To explore relationships between the compound antibody and T cell responses, we leveraged statistical and ML predictive models. We trained and validated predictive models classifying negative and positive antibody response based on T cell measurements. ML analysis was performed in the Python programming language (version 3.8.8) (12) and in the R programming language (version 4.2.2) (13). We performed binary classification using the (i) logistic regression (LR) (14) as implemented in the scikit-learn library (version 0.24.1) (15), and (ii) gradient boosting (GB) (16), as implemented in the XGBoost library (version 1.3.3) (17). GB was considered in addition to the LR due to its ability to model nonlinear relationships without extensive feature engineering and transformation. No hyperparameter tuning was performed for GB, and default hyperparameter values were used to avoid overfitting. Features, aka predictors or explanatory variables, were given by T cell measurements expressed as (i) #, (ii) %, and (iii) MFIs, or a combination thereof.

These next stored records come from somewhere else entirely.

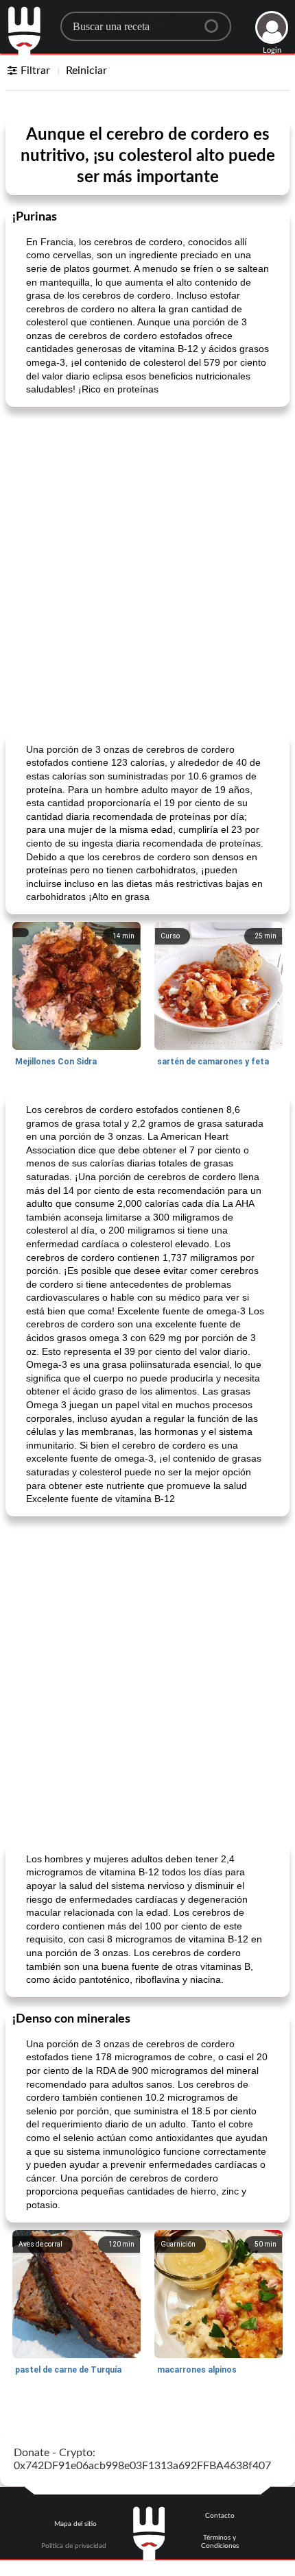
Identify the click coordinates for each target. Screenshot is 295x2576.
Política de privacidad (73, 2545)
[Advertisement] (147, 568)
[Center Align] (216, 20)
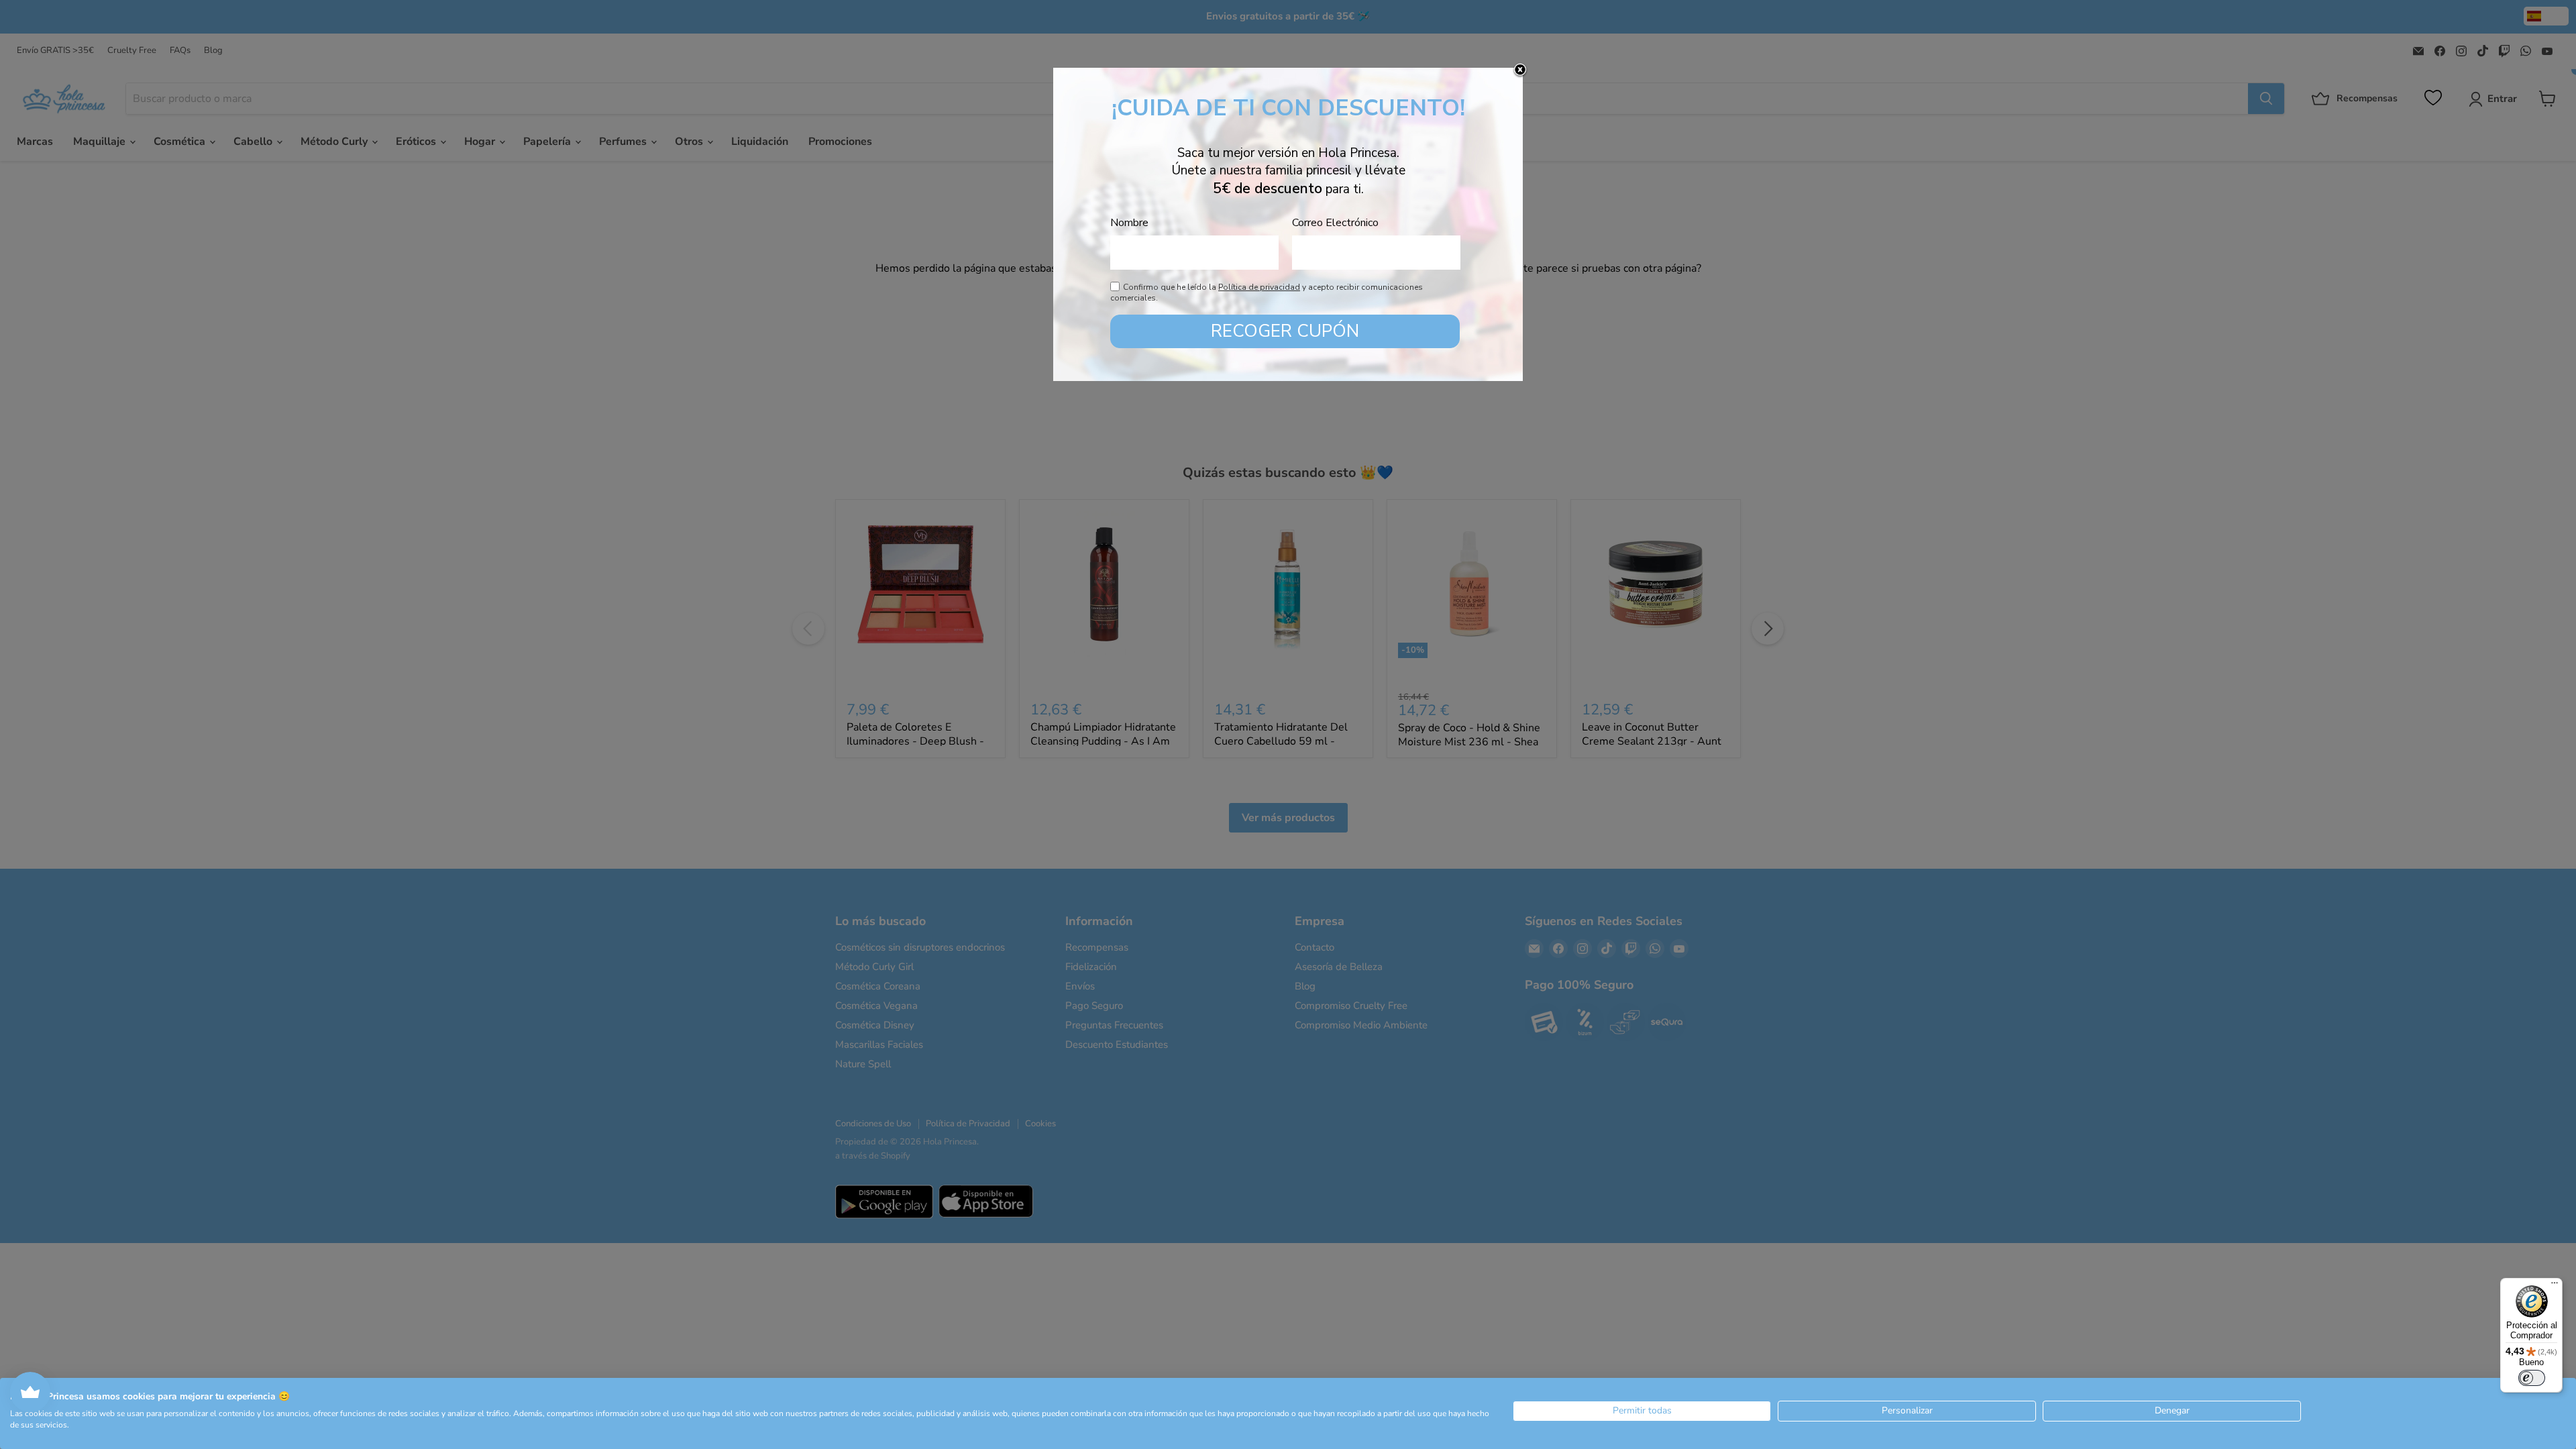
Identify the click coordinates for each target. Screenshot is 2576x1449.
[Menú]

Model evaluation and comparison

The predictive performance of models was evaluated using stratified bootstrapped train-test split. In this procedure, the dataset was resampled with replacement 1,000 times. For every bootstrap resample, the resampled dataset was split into the train (80%) and test (20%) sets, stratified by the response variable, and a predictive model was trained and tested. Test set performance was aggregated across the bootstrap resamples, and empirical confidence intervals (CI) were constructed. The bootstrapping (18) was performed to construct more conservative confidence intervals and was preferred to repeated train-test splits, standard in the ML literature, since the latter might produce misleading CIs and significance (19). To compare different predictive models, we used areas under the receiver operating characteristic (AUROC) and precision-recall (AUPRC) curves (20) computed on held-out test data. In addition, we evaluated the models’ balanced accuracy (BA) (11), sensitivity, and specificity by considering a threshold of 0.5 on predicted probabilities. The latter evaluation metrics are reported in Supplementary Table 6.

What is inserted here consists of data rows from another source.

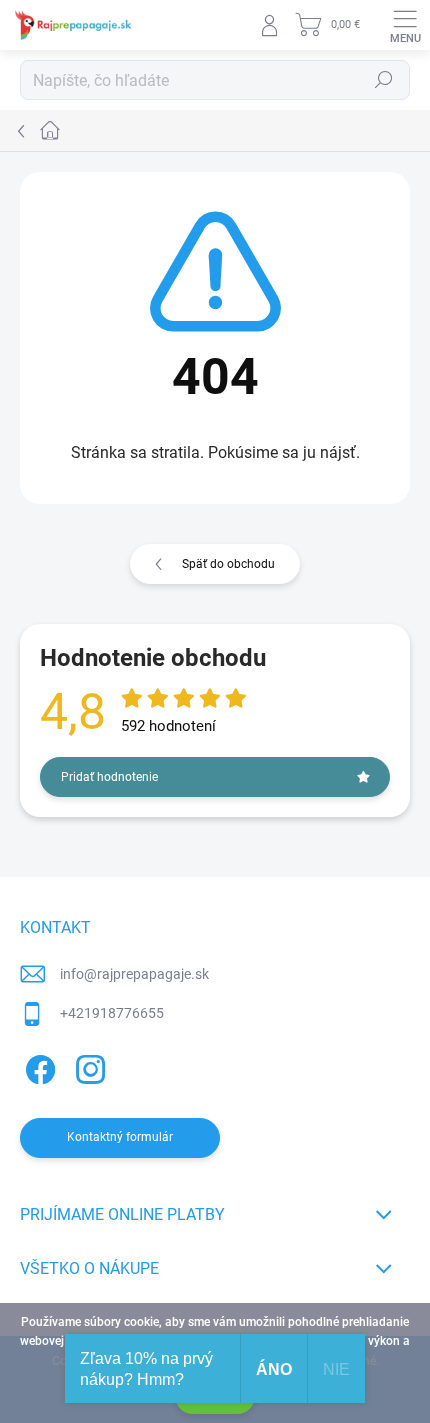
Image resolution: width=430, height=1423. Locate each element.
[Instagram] (87, 1066)
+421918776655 (112, 1013)
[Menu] (405, 25)
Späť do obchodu (228, 564)
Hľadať (384, 80)
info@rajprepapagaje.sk (134, 974)
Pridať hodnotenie (109, 777)
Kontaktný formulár (120, 1137)
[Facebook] (37, 1066)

ResultsDescriptive statistics of the cohort and primary serology data

The descriptive statistics of the total number of 2,911 participants of the CoV-ETH study and the subgroup used in this study are shown in Table 1. Overall, the cohort is young (50% of participants younger than 30) and healthy (>90% of participants without any underlying cardiovascular risk factors). In May 2020, we found 4% of seropositive cases, which is in line with the reported numbers in Geneva in April 2020 (21). Interestingly, more than 80% of seropositive participants had no prior history of COVID-19 symptoms and therefore are considered asymptomatic, while 20% of individuals exhibited mild to moderate disease symptoms.

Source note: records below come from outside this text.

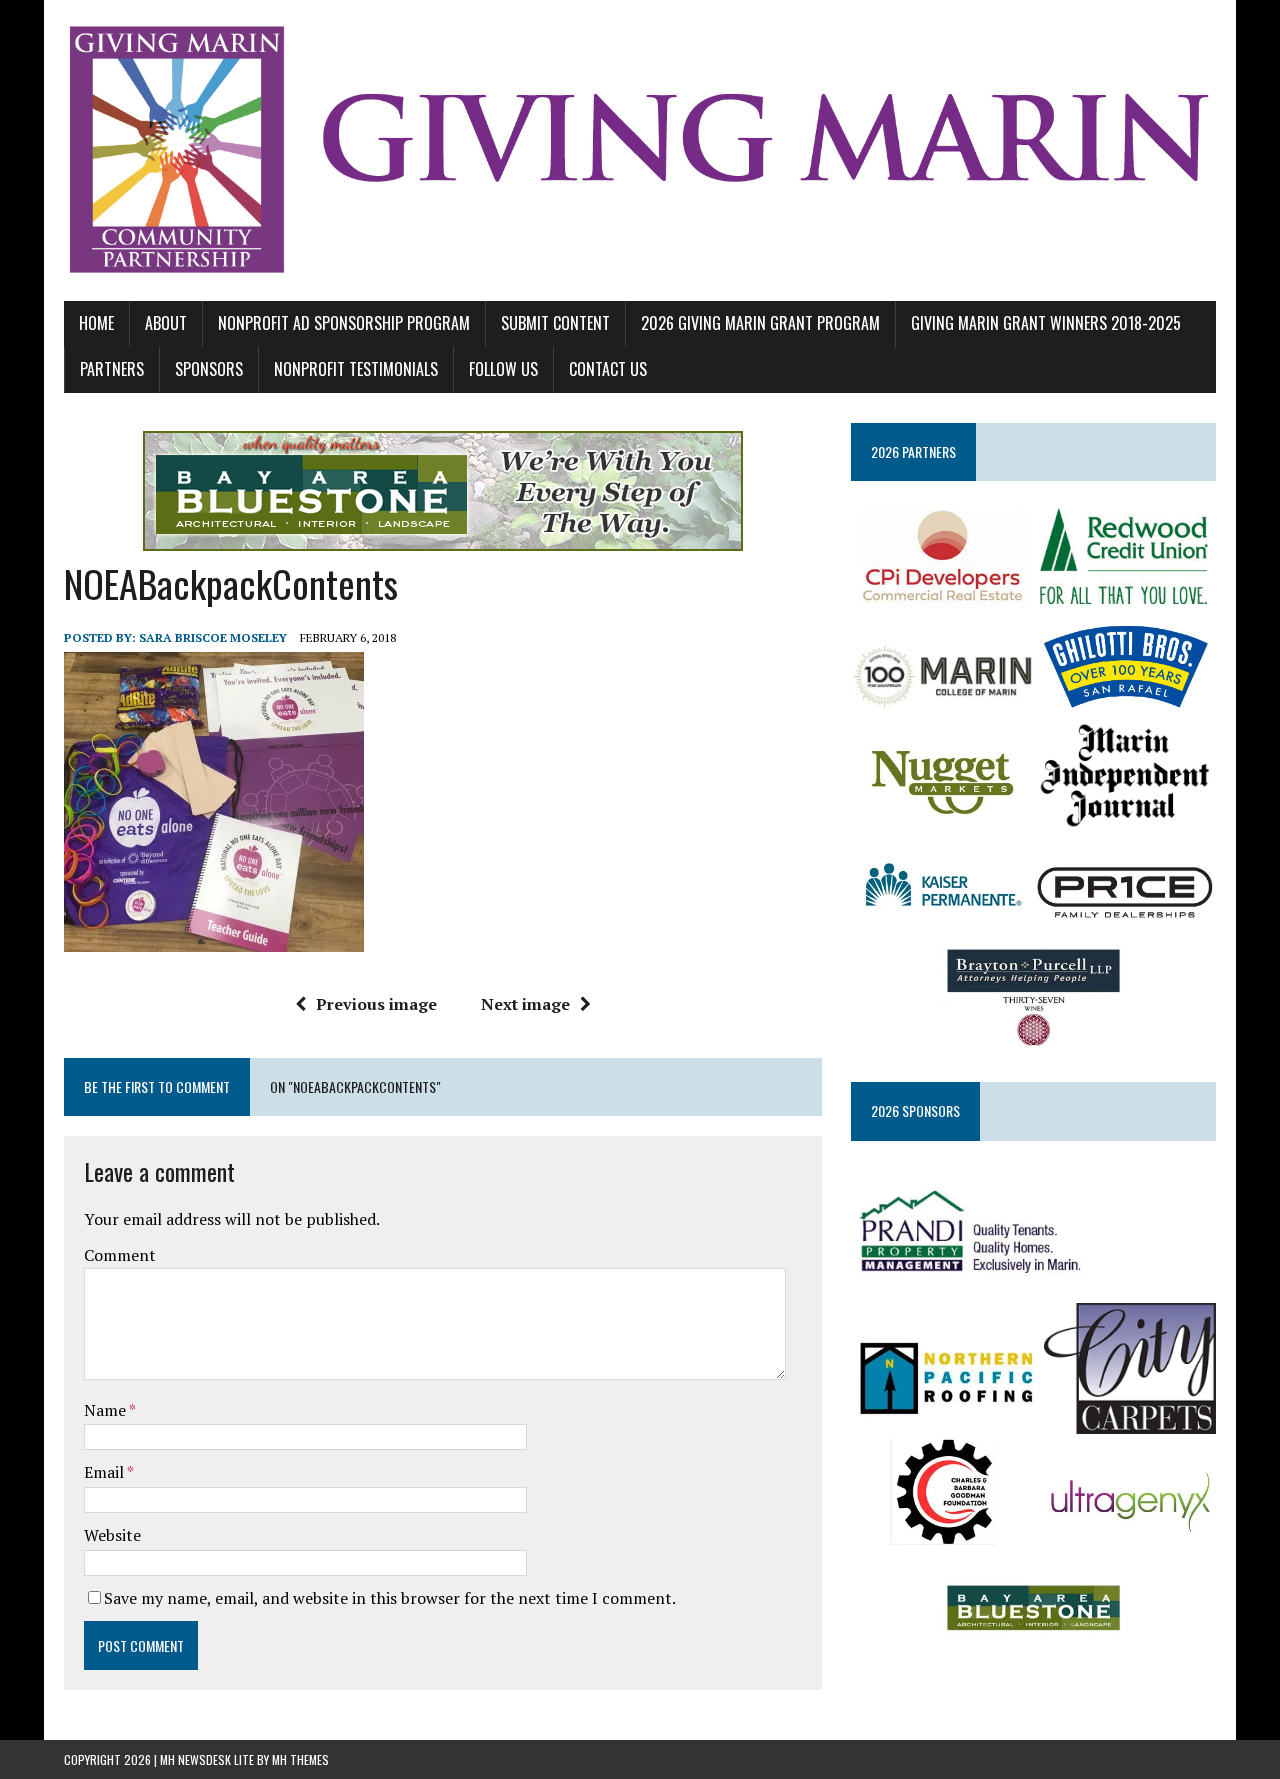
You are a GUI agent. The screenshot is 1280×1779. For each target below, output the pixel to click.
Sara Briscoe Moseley (213, 637)
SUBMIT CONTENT (555, 323)
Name (106, 1410)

We next assessed the antibody titers against RBD, S1, S2 and N in the plasma of 165 donors, including 96 seropositive, and 69 randomly chosen donors displaying antibody levels below all positivity thresholds, and thus considered as seronegative (Figure 1). Thirty-one donors that, based on RBD measurements, were initially included in the study, were subsequently excluded because of a false-positive RBD cross-reactive signal. The cross reactivity was identified through a lack of additional seropositivity for S1, S2 or N and an absence of RBD decay over a period of 1 year. Finally, 65 individuals were identified as seroconverted. The details related to the distinct antibodies of the individual participants are shown in Supplementary Figure 3.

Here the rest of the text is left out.